Размер шрифта
-
+

Повесть о страннике российском - стр. 13

Все пропало вместе с этим кошелем, не подняться больше в люди, кредиторы в долговой яме сгноят. Домой, значит, возврата нет. Прежде надобно такими же деньгами разжиться для расплаты. Писать домой тоже нельзя: узнают кредиторы про лютую беду, семью выгонят, дом родительский с торгов уйдет за бесценок, погибнет и жена, и ребятишки малые. А их трое… Эх, Василий, Василий!

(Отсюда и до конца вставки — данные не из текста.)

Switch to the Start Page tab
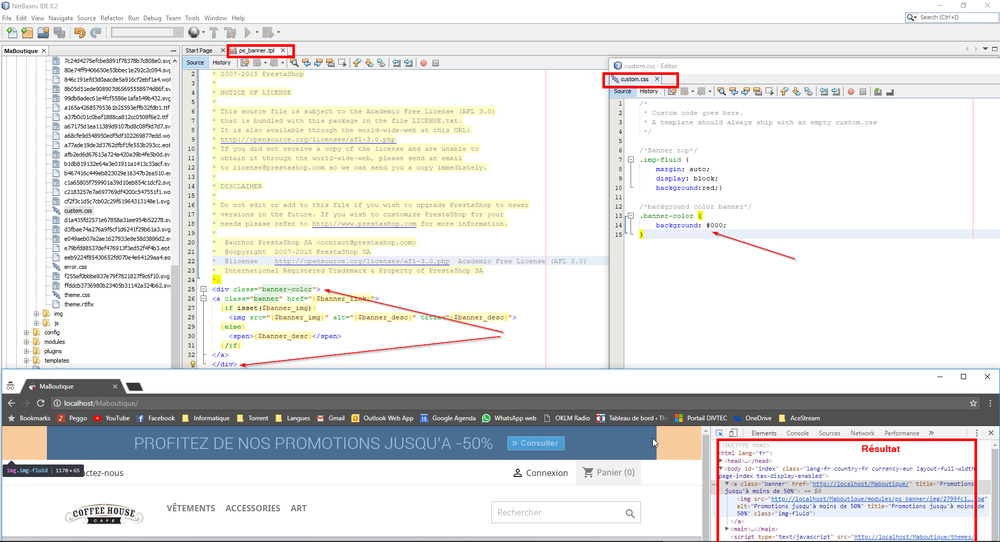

Кое-как добрался до площади, нашел в темноте, у пустой коновязи, своих лошадей, запорошенных снежком поверх попоны. Одноглазый кузнец как раз вышел из соседнего подворья проведать коней, сенца им подбросить да тут и столкнулся с самим хозяином. Кузнец встретил Василия крепкой бранью – дескать, навязал вот купчина свою заботу на шею чужому человеку и глаз до утра не кажет, но, услышав о беде, смирил гнев.

– Эх, поехал черт в Ростов, да заплутался среди крестов… Делать-то что задумал, коли домой пути нету?

Василий ничего не ответил, поправил упряжь на обоих конях и, нашарив в кармане одну-единственную монету, пятиалтынный, молча протянул ее кузнецу. Тот сердито отмахнулся.

– Себе опохмелиться оставь, купец-незадача! С полной мошной по кабакам не шляются. Слушай меня: одна тебе дорога теперь осталась – в море. Не сахарная она, служба морская, не одну соленую слезу из глаза выгонит. Может, и самый глаз, как у меня, отнимет, а все же лучше ее службы нет. Большое жалованье идет матросу, и харчи хорошие, того на суше и не мечтай найти. Подумай, купчина!

Подумал Василий и… решился. Не мешкая, утром продал он тут же на ярмарке и чалого, и саврасого – коней, выращенных при доме из жеребят. С лошадьми продал и попоны, и сбрую, и всю упряжь, и оба воза, что с таким тщанием недавно сам перекрасил и пуговицами медными отделал. Вырученные сорок рублей положил за пазуху, подрядил попутного извозчика до города Санкт-Петербурга за пятнадцать целковых и сразу же тронулся в путь.



Понурившись в чужих неудобных санях, Баранщиков на льду Неро-озера разминулся с летящей тройкой. Кони чуть не сшиблись, и на миг седоки обоих возков успели взглянуть друг на друга. Василий узнал своего приятеля и собутыльника, юрьев-польского прасола, а тот, махнув Василию рукой, велел кучеру погонять к городу. Потеряв из виду убогую подводу, прасол еще долго покачивал в раздумье головой и насмешливо оглаживал шелковистую бородку.

«Пошел на шпиль»

Всяко было в дороге до Питера. И ночлеги в санях, под рогожами да в соломе. И многоверстные переходы берегами глухих болот, и леса, и озера, и старинные города Калязин, Кашин и Бежецк, и редкие встречные обозы, а более всего – снега и снега, вешки в полях, постоялые дворы да придорожные кресты над безымянными могилками самоубийц и замерзших путников. Встречали колодников, угоняемых в царские рудники, вязли за Максатихой в Пустопорожнем болоте, раскинувшемся на десятиверстья. Видели множество зверя и птицы. На заснеженном Бологом озере довелось им посмотреть, как волчья стая по твердому мартовскому насту гнала огромного лося.